On nous a fait croire que l'origine de Pieds-noirs est la couleur des chaussures des soldats de Bugeaud. Foutaise; on nous l'a dit, par esprit malin et pour nous rabaisser, nous mettre à merci. Nous avons laissé dire, par fatigue et privation de nos réflexes de défense. Quel pieds-noirs l'a accepté vraiment? Lâchez une calomnie convenant à la majorité et la rumeur en fera une vérité. Ce terme est Français et ne doit absolument rien aux Arabes. Banal, lors de son invention chez les marins, parce qu'il signifiait quelque chose, il est devenu insultant lorsqu'on l'a dévoyé du sens initial.
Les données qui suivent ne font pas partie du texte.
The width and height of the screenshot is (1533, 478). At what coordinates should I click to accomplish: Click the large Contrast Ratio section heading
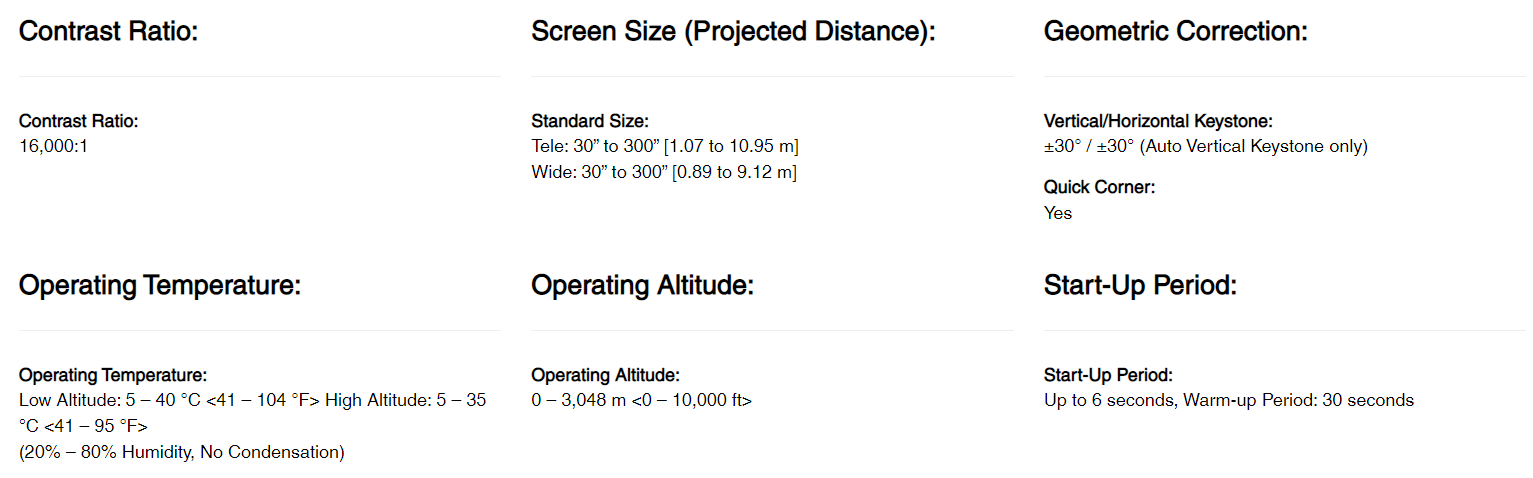pyautogui.click(x=109, y=32)
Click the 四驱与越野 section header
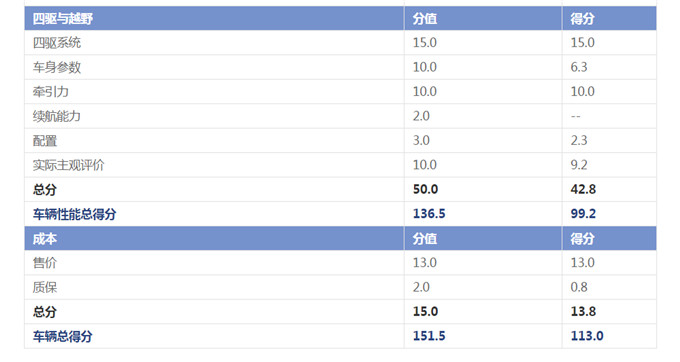Viewport: 680px width, 362px height. tap(62, 19)
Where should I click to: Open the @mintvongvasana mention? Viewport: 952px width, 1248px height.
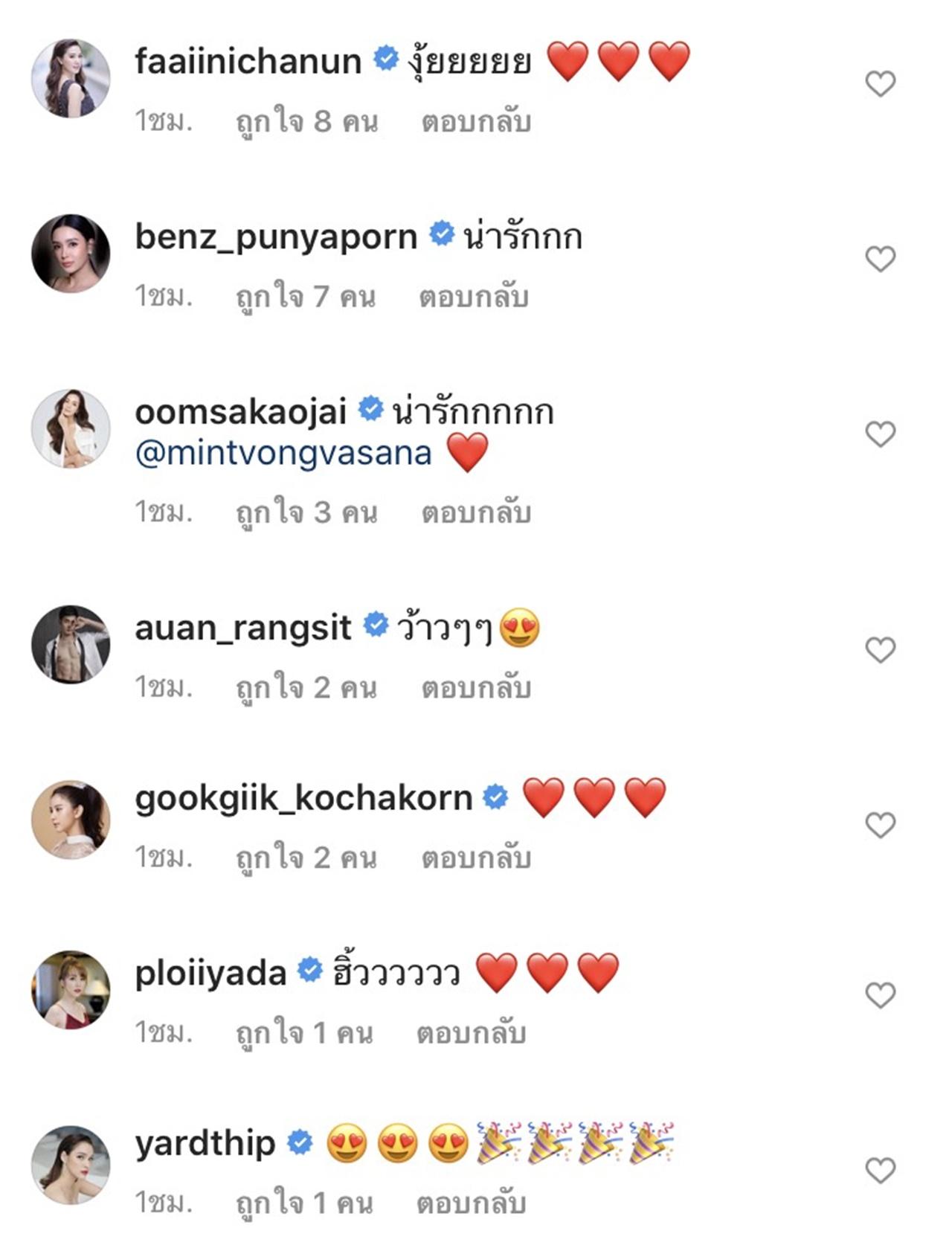[x=283, y=453]
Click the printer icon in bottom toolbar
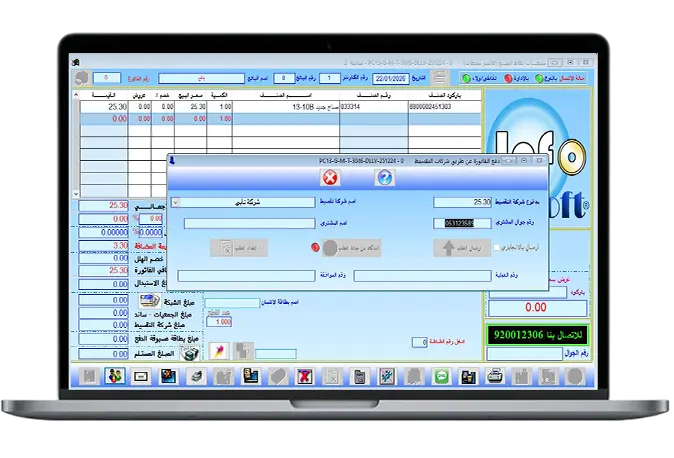Image resolution: width=674 pixels, height=458 pixels. tap(493, 376)
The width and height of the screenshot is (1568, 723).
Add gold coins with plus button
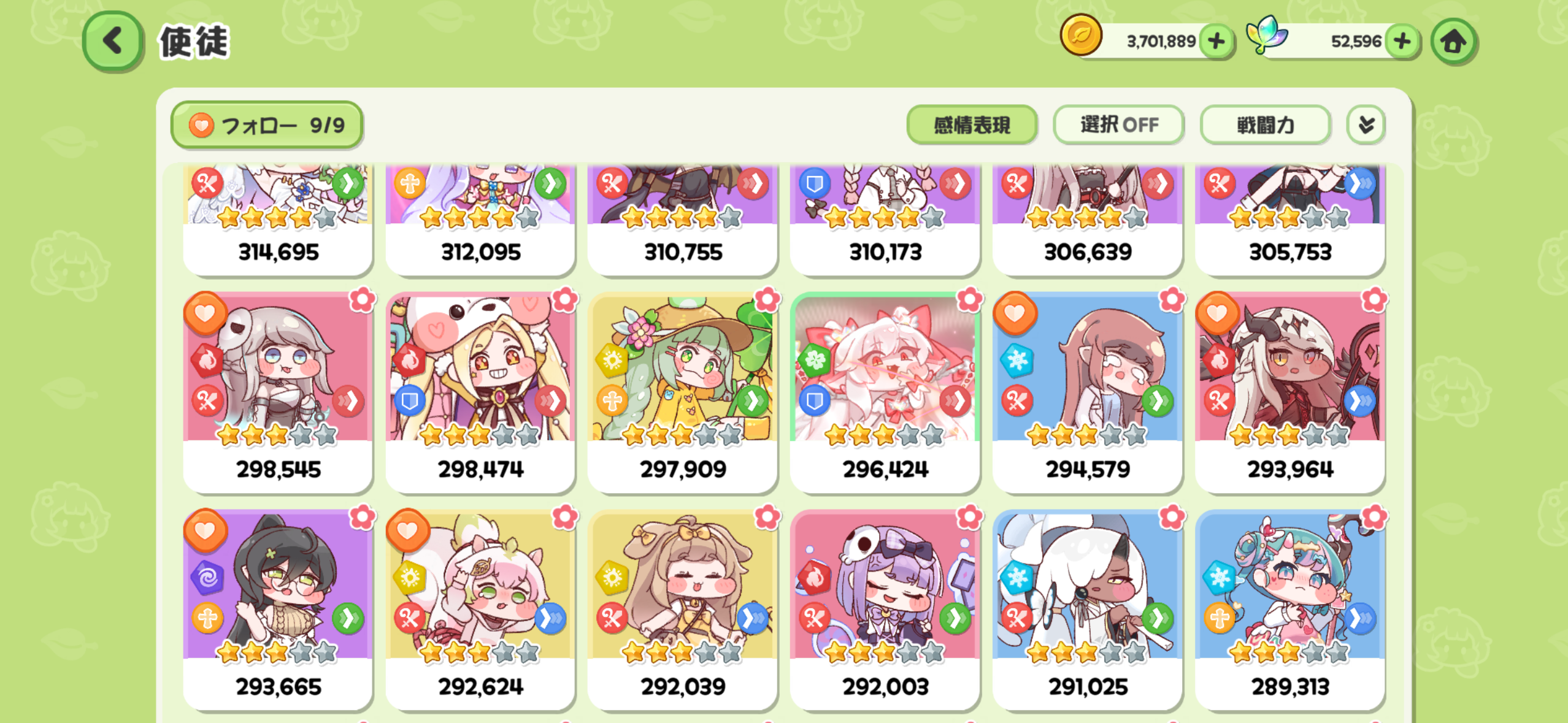coord(1216,42)
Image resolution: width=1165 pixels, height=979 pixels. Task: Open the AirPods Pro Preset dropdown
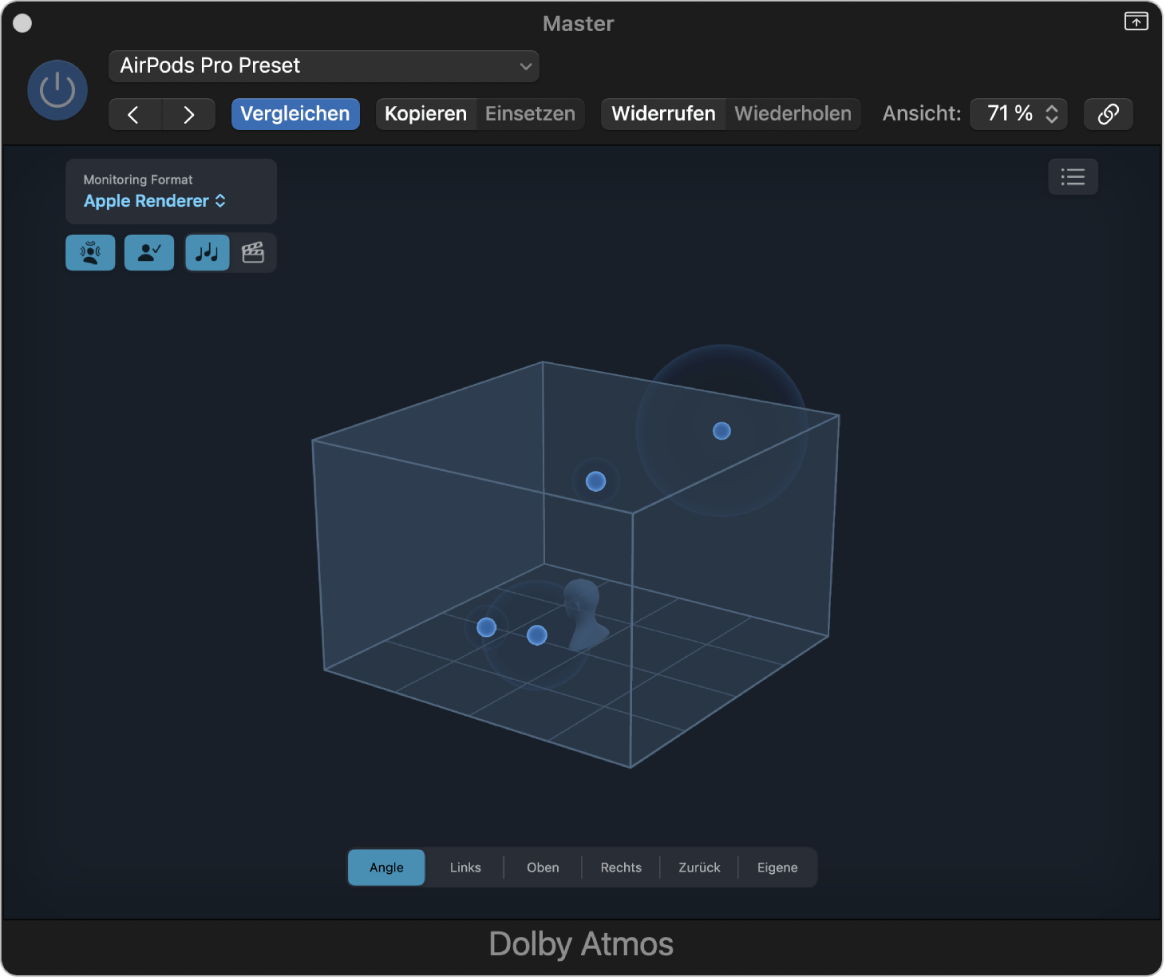(x=323, y=65)
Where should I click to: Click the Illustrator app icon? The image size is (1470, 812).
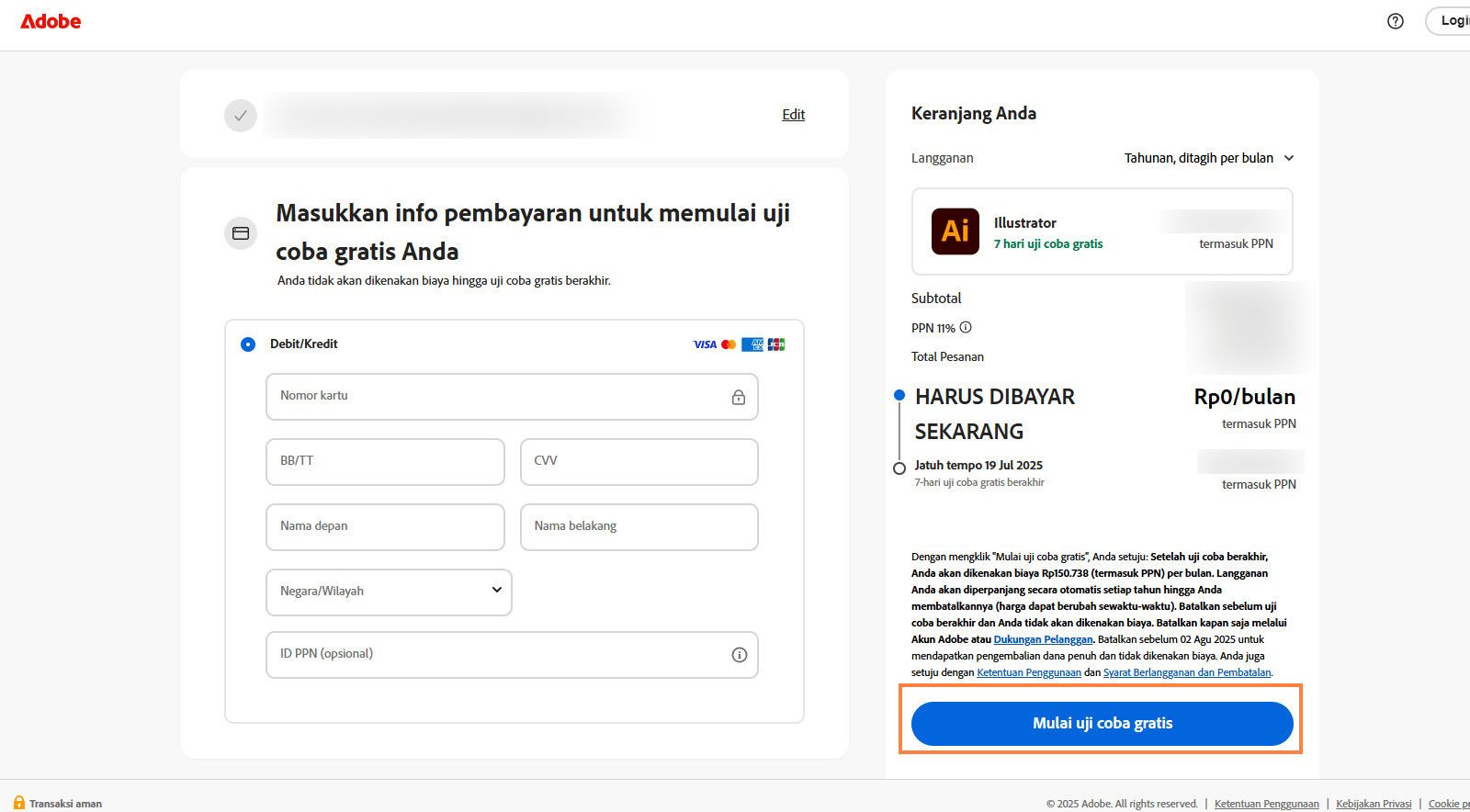pos(955,231)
Pour justifier la version fausse il eût fallu que l'expression existât en langue arabe...! Et ce serait "chaussures noires" et non pas "pieds noirs". Qui peut affirmer avoir entendu les Arabes prononcer à notre égard, avant les événements, l'expression "pieds-noirs" en français, ou "Rjel Khal" en arabe. Rien, oualou...! Les autochtones ne nous ont jamais dénommés que par le mot Roumi laissé par les Romains bien avant l'occupation arabe, ou Nosrani ou Ensara (de Nazareth), nom donné par les pirates Turco-barbaresques aux Chrétiens, enlevés en mer puis réduits à l'esclavage. Ils employaient aussi Gaouri, dont l'origine est certainement Giaouri, que les Turcs utilisaient pour désigner, par mépris, les non-musulmans, puis encore Francaoui quelquefois, lorsqu'ils étaient sûrs de l'origine française.

Les dés sont jetés maintenant; les blessures ont perdu de leur vivacité et faisant contre mauvaise fortune bon coeur, notre sagesse aidant, nous avons accepté ce baptême incongru. Devant ce fatras de connaissances mal assimilées, nous avons consolidé notre vérité. On s'y ralliera ou la rejettera; c'est le rôle du chercheur de prendre ce risque et de l'offrir à ses amis. "pieds-noirs" avez-vous dit, "Pieds-Noirs" nous resterons. Quelqu'un me disait: "maintenant on l'accepte, par défi". Reflet d'une grande sagesse, comme une consolation qui confirme le mauvais accueil fait à ce surnom honni, inconnu avant les événements. Un élément nouveau apparaît, "explication a posteriori" d'aspect psychologique peut-être et tant mieux car notre moral compte aussi. Si nos pères, nos aïeux n'ont pas vu reconnaître leurs qualités de courage, volonté et pugnacité et d'abnégation dans la difficulté, il y a fort heureusement une justice immanente. Un sobriquet nous est affecté par hasard, et d'une certaine manière le destin fait bien les choses.